Creative, but kinda taking the long way around, isn't it?
For my ear, there's not enough bass guitar, especially in the chorus, and the snare could pop a lot better, this groove kinda demands a solid backbeat. I didn't hear any of the earlier versions, and don't know anything about the acquisition history.
There seems to be sort of a 1-2KHz "wall of sound" thing happening when it gets loud, too. I think it's the density of the background vocals and the fact that they sound so similar to the lead (it being the same person); but you can do things to differentiate it. If it were me, I'd be doing the following:
1) Cut back on the early reflections by about 20%, and I'd dry it out in general just a little. It's a lovely sounding reverb, but there's a disconnect between the lead vox and the rest of the band in terms of patina.
2) Bump the bass guitar up in the mix (at least during the chorus, maybe some automation like a volume envelope to make that happen), and add some 4Khz to give it some more definition.
3) Nudge the snare up in the mix too, 1.5-2dB at least, and fatten it up a little (125Hz)
4) Cut some of the midrange (500Hz-2KHz) out of the backup vocals, leaving their edge in so they still cut and make themselves present, but so that they don't quite take over the sound field so thoroughly.
5) The backup vocals in the 2nd verse are too big, they jump out in front of the lead too much.
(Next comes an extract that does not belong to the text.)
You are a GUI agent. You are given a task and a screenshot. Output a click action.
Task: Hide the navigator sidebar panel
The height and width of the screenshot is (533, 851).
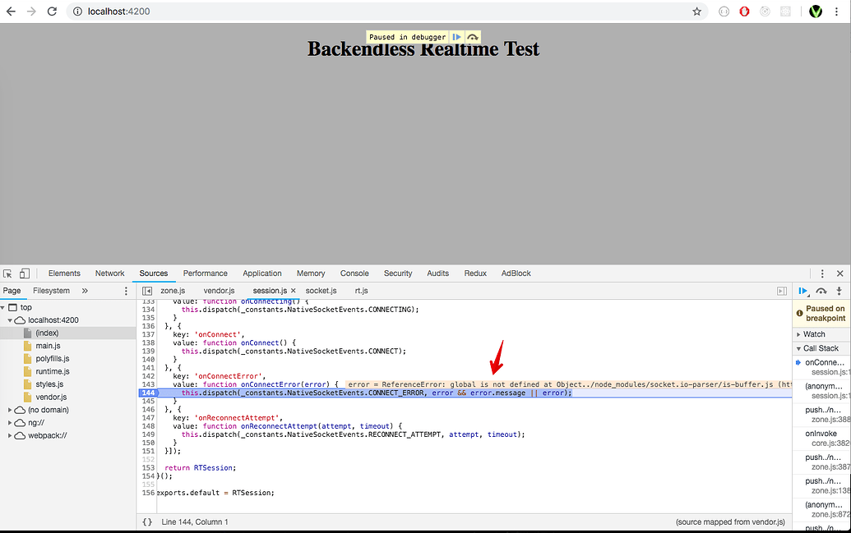[148, 290]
6) There's a tiny little B3 sound happening in the final fade that I didn't even know was in the song till then; let that organ be heard somewhere!
7) The heavy midrange stuff I mentioned is mostly on the right side, and it makes the whole mix lean to the right a tad.
Things I like:
1) The imaging, especially the drums
2) The kick drum is solid, clean, just the right decay and a nice
thump.
3) The slide resonator guitar dancing in and out
4) The solid performances all around.
A lot of this is subjective/taste related. The mix is mostly clean.